Trooping the Colour is the annual official celebration of the reigning monarch’s birthday; it’s a joyful occasion, featuring the Royal families in a mode of celebration – and if you’re Prince Louis, with a bit of cheekiness – with outfits to match, to see and be seen. Kate Middleton has long made it the time to debut her most striking, spirited looks.
Crowds gathered in their thousands to watch the parades in central London that continued down the Mall toward Buckingham Palace, and to see members of the Royal family arrive in their house-drawn carriages. Catherine, Princess of Wales, husband Princess William, and their children George, Charlotte, and Louis were among them.
The Princess wore a bright aquamarine woollen dress coat with ivory lapels and cuffs by Catherine Walker – a designer favoured by Kate Middleton as much as Princess Diana – as well as wide-brimmed matching hat with a sculptural motif by Juliette Botterill. Jewellery is always a key and sentimental part of the Royal’s looks, and today was no different: She opted for an Irish Guards Regimental Brooch – a nod to her role as colonel – and earrings that belonged to the late Queen Elizabeth.

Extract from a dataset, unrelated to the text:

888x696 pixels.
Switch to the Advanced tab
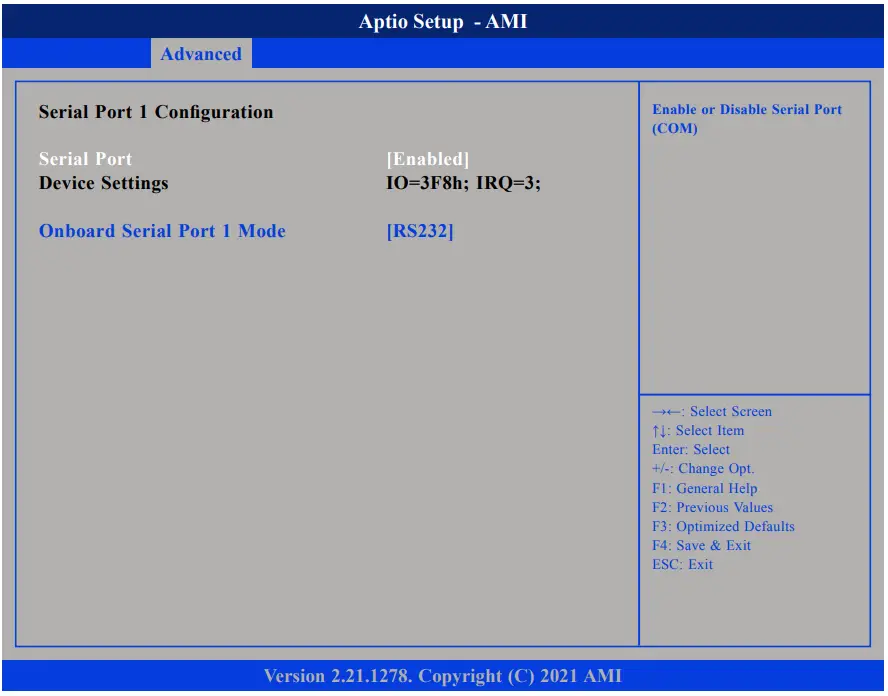point(200,54)
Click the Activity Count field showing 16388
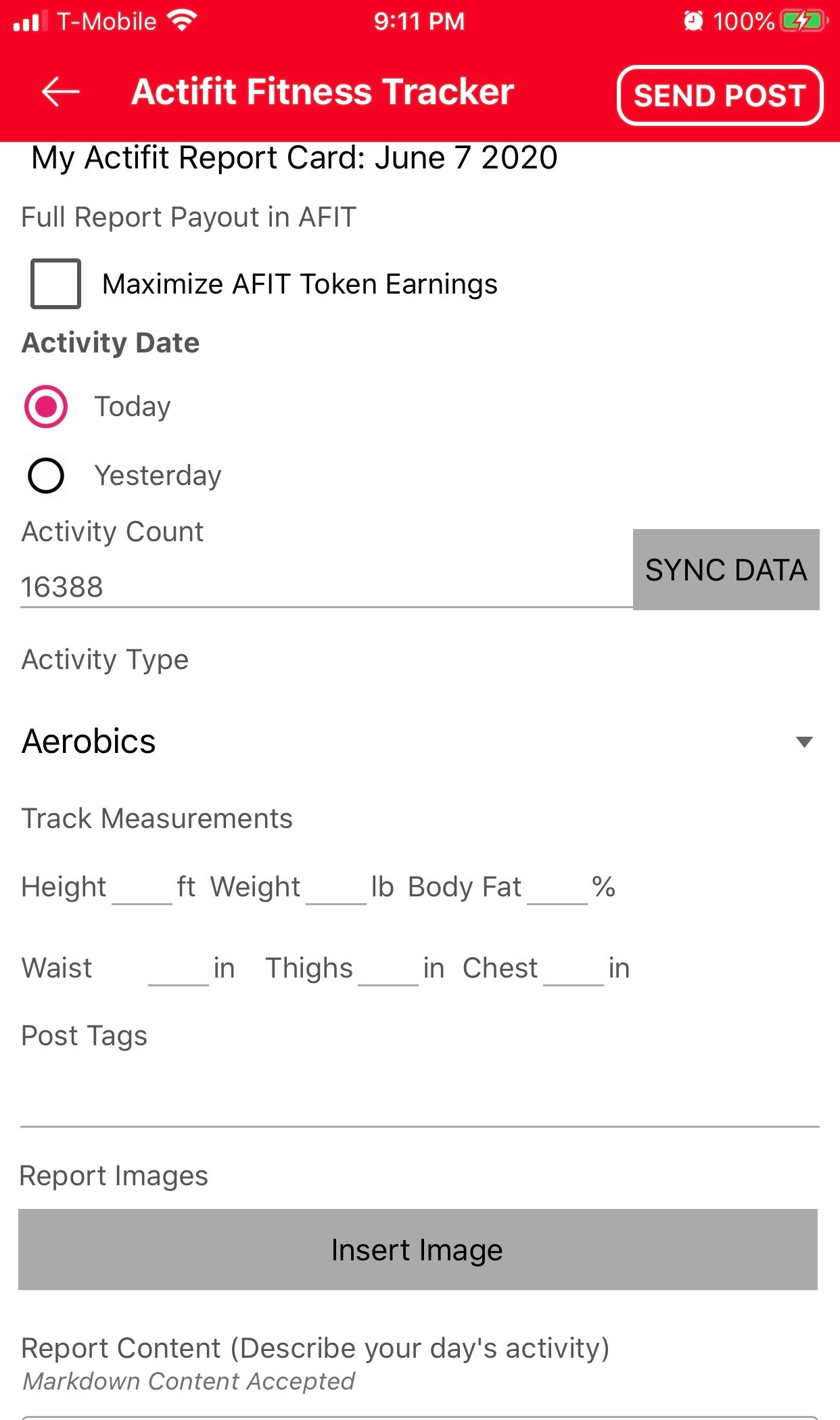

Princess Charlotte followed suited in a dress that was a similar shade to her mother’s, with a white waist bow and white flats, her long hair tied in a braid.
Another sartorial detail was also present for Royal Family members taking part in the parade today – King Charles requested that they wear black armbands as a mark of respect to the victims of the recent Air India plane crash.
Trooping the Colour is a practice that dates back to the reign of King George III in the mid-18th century. But last year’s event had a very different feel to today’s. 2024’s occasion was the Princess of Wales’s first public appearance after her cancer diagnosis, and there was feverish interest in seeing her return to some semblance of Royal duties. She wore a previously worn and upcycled white Jenny Packham dress accented with black-and-white ribbon, and a wide-brim hat by Royal favorite Philip Treacy. The year previous, she chose a shamrock-green custom look by Singapore-born, Paris-based designer Andrew Gn.
Today, King Charles III and Queen Camilla appeared in their open carriage down the Mall. The Queen wore a white coat dress and matching wide-brimmed hat, and added the late Queen Elizabeth’s Grenadier Guards Brooch.
As Prince William took part in the military parade, the Princess and the children traveled in the open carriage, all smiles and enjoying the moment of sun.
While Princess Catherine’s tried-and-true, sleek look from last year’s Trooping the Colour marked a stoic return to public life, this year’s bright and bold choice articulated the Royal family’s enduring spirit, togetherness and sense of joy, as clear as the skies above the Mall.